### TEXT PROVIDED:
◇ ◇ ◇ ◇ ◇
The White House is pushing back hard against an ABC News report warning that Iran had plans to strike the West Coast of the United States with drones, calling the story deliberately misleading and demanding an immediate retraction — in what has become yet another flashpoint in the ongoing battle between the Trump administration and the mainstream media.
White House Press Secretary Karoline Leavitt was direct and unsparing in her Thursday morning response. "This post and story should be immediately retracted by ABC News for providing false information to intentionally alarm the American people," Leavitt wrote. "They wrote this based on one email that was sent to local law enforcement in California about a single, unverified tip. The email even states the tip was based on unverified intelligence. Yet ABC News left out this critical fact in their story! WHY?"
Leavitt was equally emphatic about the bottom line: "TO BE CLEAR: No such threat from Iran to our homeland exists, and it never did."
What ABC News Reported
The original ABC News story was based on an FBI alert distributed to California law enforcement at the end of February. The alert stated that the bureau had "recently acquired information that as of early February 2026, Iran allegedly aspired to conduct a surprise attack using unmanned aerial vehicles from an unidentified vessel off the coast of the United States Homeland, specifically against unspecified targets in California, in the event that the US conducted strikes against Iran."
The alert itself was riddled with qualifiers — "allegedly aspired," "unidentified vessel," "unspecified targets" — and explicitly acknowledged that the bureau had "no additional information on the timing, method, target, or perpetrators of this alleged attack." In other words, the FBI was passing along a single, unverified tip to local law enforcement as a precautionary measure, not issuing a credible, substantiated threat warning.
ABC News, according to the White House, omitted the critical fact that the intelligence was explicitly labeled as unverified — presenting the alert in a manner calculated to alarm the public rather than inform it. The United States launched Operation Epic Fury against Iran on February 28, which has been ongoing since then, providing ABC News with a ready-made hook to frame the unverified tip as a credible and imminent threat.
The Broader Drone Threat Context
While the White House was unequivocal that the specific Iranian drone threat reported by ABC News was not credible, the question of drone threats to the American homeland is not entirely without foundation as a broader security concern.
A September 2025 FBI bulletin warned of the possibility that Mexican cartels could use explosive-laden drones to attack American law enforcement and military personnel near the U.S.-Mexico border. "An uncorroborated report suggested that unidentified Mexican cartel leaders had authorized attacks using UAS carrying explosives against US law enforcement and US military personnel along the US-Mexico border," the bulletin stated, while noting that such an attack "would be unprecedented" and that cartels "typically avoid actions that would result in unwanted attention or responses from US authorities."
Former DHS intelligence head and ABC News contributor John Cohen offered a defense of the FBI's decision to distribute the California alert, arguing that the bureau was right to share even unverified information with local law enforcement as a preparedness measure. "We know Iran has an extensive presence in Mexico and South America, they have relationships, they have the drones and now they have the incentive to conduct attacks," Cohen said. "The FBI is smart for putting this warning out so that state and locals can be better able to prepare and respond to these types of threats."
Cohen's point about Iranian capabilities in the region is not without merit as a general intelligence concern. The disagreement is not whether law enforcement should be aware of potential threats — they should — but whether ABC News responsibly reported the distinction between a precautionary law enforcement notification based on a single unverified tip and an actual, credible threat to American soil.
◇ ◇ ◇ ◇ ◇
### GIVEN MATERIAL:
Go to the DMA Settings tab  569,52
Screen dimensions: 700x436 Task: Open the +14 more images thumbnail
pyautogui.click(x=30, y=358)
◇ ◇ ◇ ◇ ◇
Answer these from the article above about the White House and the ABC News drone story:
(a) When was the FBI alert sent to California law enforcement?
(b) On what date did the United States launch Operation Epic Fury against Iran?
(c) According to the September 2025 FBI bulletin, who had reportedly authorized drone attacks along the U.S.-Mexico border?

### RESPONSE BELOW:
(a) At the end of February.
(b) February 28.
(c) Unidentified Mexican cartel leaders.